[Stored items]
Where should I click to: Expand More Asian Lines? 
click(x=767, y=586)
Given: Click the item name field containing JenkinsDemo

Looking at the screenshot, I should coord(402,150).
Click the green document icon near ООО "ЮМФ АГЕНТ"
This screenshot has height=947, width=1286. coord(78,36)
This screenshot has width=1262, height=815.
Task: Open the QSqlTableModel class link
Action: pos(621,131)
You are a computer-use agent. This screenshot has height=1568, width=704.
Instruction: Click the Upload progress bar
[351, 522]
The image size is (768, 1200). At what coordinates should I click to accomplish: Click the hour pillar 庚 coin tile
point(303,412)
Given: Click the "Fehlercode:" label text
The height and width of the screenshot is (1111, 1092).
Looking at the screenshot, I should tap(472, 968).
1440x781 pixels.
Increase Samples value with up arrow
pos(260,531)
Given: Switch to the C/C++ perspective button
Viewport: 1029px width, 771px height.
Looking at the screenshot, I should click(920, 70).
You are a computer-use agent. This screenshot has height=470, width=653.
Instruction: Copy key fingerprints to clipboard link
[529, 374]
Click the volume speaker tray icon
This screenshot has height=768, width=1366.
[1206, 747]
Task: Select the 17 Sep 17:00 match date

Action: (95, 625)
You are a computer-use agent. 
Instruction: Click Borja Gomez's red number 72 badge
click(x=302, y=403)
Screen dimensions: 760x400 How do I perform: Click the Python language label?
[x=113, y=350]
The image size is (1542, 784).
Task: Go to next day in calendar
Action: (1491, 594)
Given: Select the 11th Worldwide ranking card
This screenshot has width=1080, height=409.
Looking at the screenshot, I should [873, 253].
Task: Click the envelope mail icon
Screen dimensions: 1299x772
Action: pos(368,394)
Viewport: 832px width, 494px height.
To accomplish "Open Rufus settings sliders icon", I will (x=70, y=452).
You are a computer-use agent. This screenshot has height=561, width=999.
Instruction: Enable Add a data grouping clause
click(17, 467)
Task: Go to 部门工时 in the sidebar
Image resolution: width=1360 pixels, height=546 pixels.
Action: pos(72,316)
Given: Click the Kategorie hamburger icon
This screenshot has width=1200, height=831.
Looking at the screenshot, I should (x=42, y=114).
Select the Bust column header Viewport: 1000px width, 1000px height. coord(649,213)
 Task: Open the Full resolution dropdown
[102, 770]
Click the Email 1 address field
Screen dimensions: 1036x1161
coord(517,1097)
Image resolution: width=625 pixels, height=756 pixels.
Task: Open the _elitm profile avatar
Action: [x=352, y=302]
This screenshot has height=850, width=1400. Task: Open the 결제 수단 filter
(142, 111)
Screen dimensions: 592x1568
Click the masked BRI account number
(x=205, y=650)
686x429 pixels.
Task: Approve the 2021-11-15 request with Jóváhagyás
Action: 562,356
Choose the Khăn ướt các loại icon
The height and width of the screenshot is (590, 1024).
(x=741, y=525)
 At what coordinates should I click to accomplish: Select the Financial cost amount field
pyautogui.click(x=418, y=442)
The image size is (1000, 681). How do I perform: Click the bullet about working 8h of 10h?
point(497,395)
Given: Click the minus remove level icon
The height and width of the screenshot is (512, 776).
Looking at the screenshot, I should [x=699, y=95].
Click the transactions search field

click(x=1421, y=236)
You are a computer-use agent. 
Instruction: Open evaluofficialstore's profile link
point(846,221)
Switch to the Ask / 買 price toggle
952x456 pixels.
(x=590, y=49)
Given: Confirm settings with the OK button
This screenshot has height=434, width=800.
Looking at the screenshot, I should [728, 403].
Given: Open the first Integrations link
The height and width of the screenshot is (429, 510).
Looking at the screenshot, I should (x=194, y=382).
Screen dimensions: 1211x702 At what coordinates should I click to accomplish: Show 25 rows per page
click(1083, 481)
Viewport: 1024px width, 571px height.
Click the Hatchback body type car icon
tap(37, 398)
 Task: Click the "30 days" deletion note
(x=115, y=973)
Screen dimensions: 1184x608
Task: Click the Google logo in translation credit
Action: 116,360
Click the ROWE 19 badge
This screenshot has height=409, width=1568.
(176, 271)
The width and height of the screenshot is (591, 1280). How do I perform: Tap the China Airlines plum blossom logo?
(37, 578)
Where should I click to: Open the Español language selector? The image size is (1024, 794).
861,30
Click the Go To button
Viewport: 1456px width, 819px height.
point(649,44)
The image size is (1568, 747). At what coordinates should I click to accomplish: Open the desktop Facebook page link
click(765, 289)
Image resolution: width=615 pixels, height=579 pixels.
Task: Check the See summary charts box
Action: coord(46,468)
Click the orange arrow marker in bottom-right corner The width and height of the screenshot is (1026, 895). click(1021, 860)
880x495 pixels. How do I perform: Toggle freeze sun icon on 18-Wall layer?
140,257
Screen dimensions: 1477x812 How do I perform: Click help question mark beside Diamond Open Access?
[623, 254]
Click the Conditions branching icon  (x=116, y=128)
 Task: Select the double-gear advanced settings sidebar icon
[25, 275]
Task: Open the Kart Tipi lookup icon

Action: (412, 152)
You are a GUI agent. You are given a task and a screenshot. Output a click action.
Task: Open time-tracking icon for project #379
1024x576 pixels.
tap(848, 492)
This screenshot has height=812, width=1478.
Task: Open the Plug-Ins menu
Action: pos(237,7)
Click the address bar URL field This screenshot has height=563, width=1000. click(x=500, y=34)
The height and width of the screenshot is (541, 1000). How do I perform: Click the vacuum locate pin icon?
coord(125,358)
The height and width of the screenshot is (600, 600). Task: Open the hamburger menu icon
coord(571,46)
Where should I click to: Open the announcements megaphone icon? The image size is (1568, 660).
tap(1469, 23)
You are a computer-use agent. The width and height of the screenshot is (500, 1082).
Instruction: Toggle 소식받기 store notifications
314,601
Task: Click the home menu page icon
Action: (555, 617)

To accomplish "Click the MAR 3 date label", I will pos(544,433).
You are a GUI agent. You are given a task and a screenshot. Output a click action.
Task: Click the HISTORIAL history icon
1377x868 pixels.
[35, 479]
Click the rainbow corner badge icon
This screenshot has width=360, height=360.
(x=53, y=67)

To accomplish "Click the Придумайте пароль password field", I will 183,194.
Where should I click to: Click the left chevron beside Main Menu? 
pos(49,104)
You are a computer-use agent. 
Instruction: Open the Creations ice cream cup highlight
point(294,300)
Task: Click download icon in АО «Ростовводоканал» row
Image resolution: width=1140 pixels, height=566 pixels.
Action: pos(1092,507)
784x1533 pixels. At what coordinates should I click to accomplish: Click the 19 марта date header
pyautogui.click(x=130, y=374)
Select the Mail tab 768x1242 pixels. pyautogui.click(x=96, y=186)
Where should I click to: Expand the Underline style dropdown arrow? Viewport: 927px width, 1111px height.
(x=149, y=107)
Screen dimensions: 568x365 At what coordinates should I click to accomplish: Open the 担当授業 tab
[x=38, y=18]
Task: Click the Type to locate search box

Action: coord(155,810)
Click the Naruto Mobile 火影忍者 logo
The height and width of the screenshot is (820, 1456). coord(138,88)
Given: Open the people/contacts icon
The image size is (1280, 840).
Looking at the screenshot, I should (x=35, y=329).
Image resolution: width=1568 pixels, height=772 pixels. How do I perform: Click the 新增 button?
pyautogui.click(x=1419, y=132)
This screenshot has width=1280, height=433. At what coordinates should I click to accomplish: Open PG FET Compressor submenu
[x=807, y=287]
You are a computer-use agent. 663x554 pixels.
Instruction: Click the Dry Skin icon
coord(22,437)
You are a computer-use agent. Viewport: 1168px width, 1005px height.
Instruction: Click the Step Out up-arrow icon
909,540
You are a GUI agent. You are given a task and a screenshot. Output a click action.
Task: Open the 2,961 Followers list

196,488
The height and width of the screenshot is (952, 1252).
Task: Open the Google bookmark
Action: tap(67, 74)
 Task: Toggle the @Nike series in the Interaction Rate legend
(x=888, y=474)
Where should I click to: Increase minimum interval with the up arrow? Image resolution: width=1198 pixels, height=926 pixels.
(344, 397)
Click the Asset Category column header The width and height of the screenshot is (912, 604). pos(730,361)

**What the task requires**.
In the lines above, locate the string "corner". Copy every line where it occurs.

**Output of the exercise**.
Click the orange arrow marker in bottom-right corner The width and height of the screenshot is (1026, 895). click(1021, 860)
Click the rainbow corner badge icon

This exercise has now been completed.